For many years, civil rights groups criticized the program for funding drug task forces that were often unnecessary for the protection of public safety. These task forces provide avenues for agencies across governments to share personnel, equipment, intelligence, and other resources. Critics, including the Brennan Center, pointed out that federal officials asked JAG recipients to report the number of arrests made, but not their crime rates. DOJ also measured the amount of cocaine seized, but not whether those arrested were screened for drug addiction. The department’s own metrics sent a signal to states and local governments that JAG funding was implicitly conditioned on more arrests, more cocaine busts, and more prosecutions — inevitably at the expense of crime prevention activities or programs that could divert people from the criminal legal system.

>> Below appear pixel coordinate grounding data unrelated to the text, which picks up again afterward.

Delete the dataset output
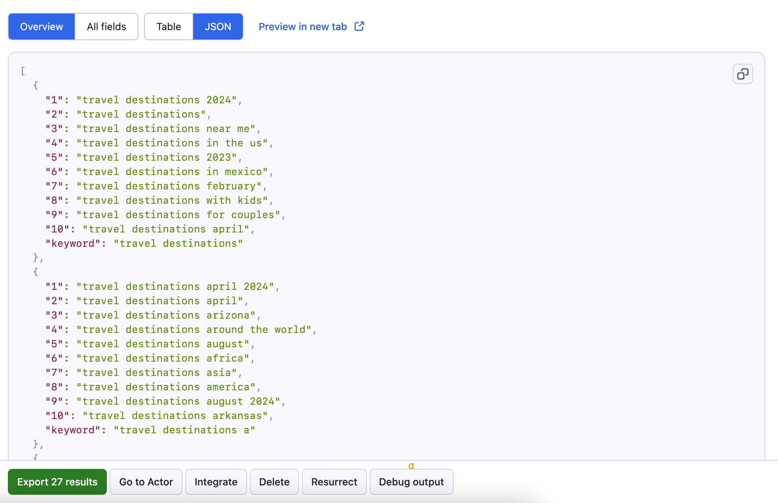The image size is (778, 503). [274, 482]
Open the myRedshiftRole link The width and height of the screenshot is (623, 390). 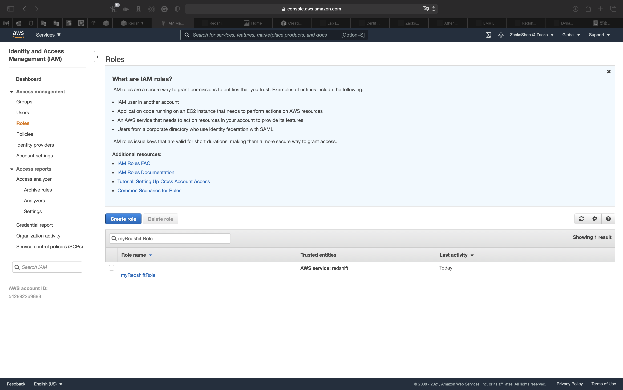point(138,275)

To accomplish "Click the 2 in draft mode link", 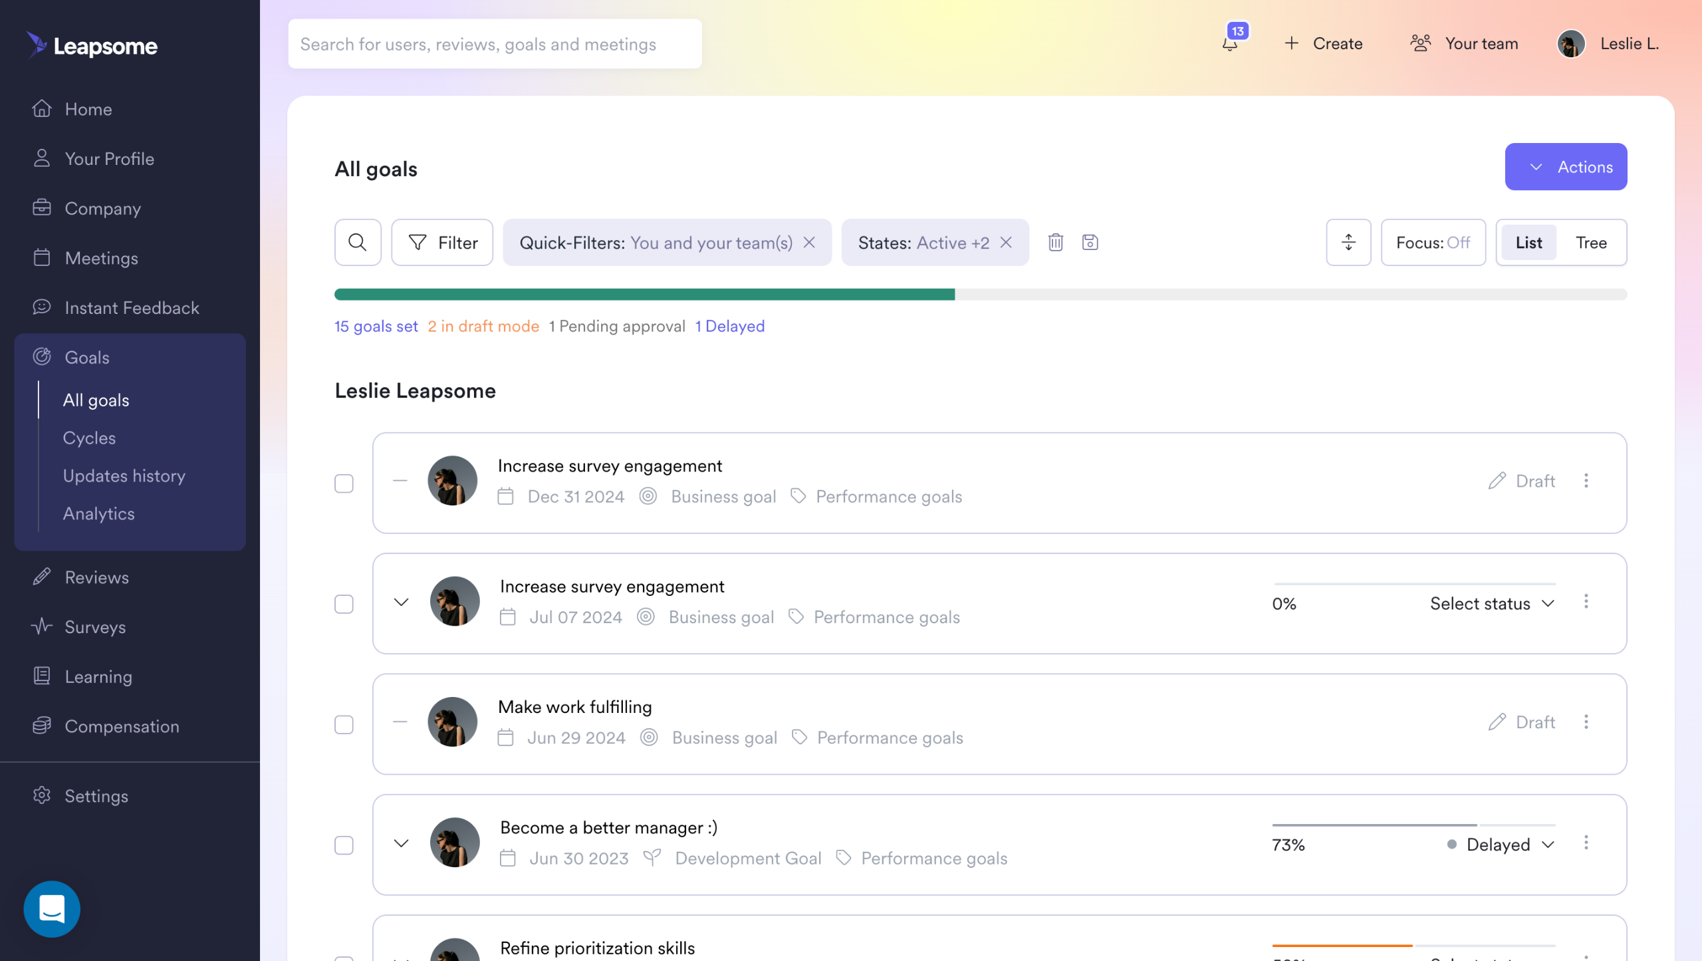I will click(x=483, y=326).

Today, there is an emerging recognition that federal dollars have helped deepen today’s devastating fissures between police and the communities they purport to serve, perpetuating trauma and harm through mass incarceration and criminal legal system overreach. Under the Obama administration, the Justice Department revised JAG performance measures to better steer recipients toward the development of programs that would reduce crime and incarceration, in place of increased enforcement and arrest activity. For example, the DOJ stopped asking how many people were arrested and how many drugs were seized, and instead started asking about the number of citations issued in lieu of arrest, and whether prosecutors routinely recommend alternatives to prison.
The ripple effects from mass incarceration are causing generations of damage. So many children (more than 5.3 million under age 18, by a recent estimate) have experienced parental incarceration that in 2013 Sesame Street felt it necessary to add a Muppet named Alex, whose father is incarcerated, to reach out to children grappling with how to grow up with a parent behind bars.
In a 2015 speech before the NAACP, Bill Clinton publicly apologized for the harm the 1994 Crime Bill caused. “I signed a bill that made the problem worse, and I want to admit it,” he said. “In that bill there were longer sentences and most of these people were in prison under state law, but the federal law set a trend, and that was overdone. We were wrong about that.”
In what was a remarkable and rare acknowledgment of how far afield policymakers and governments strayed by overfunding the growth of our police and carceral state, one can catch a glimpse of the regret of a nation.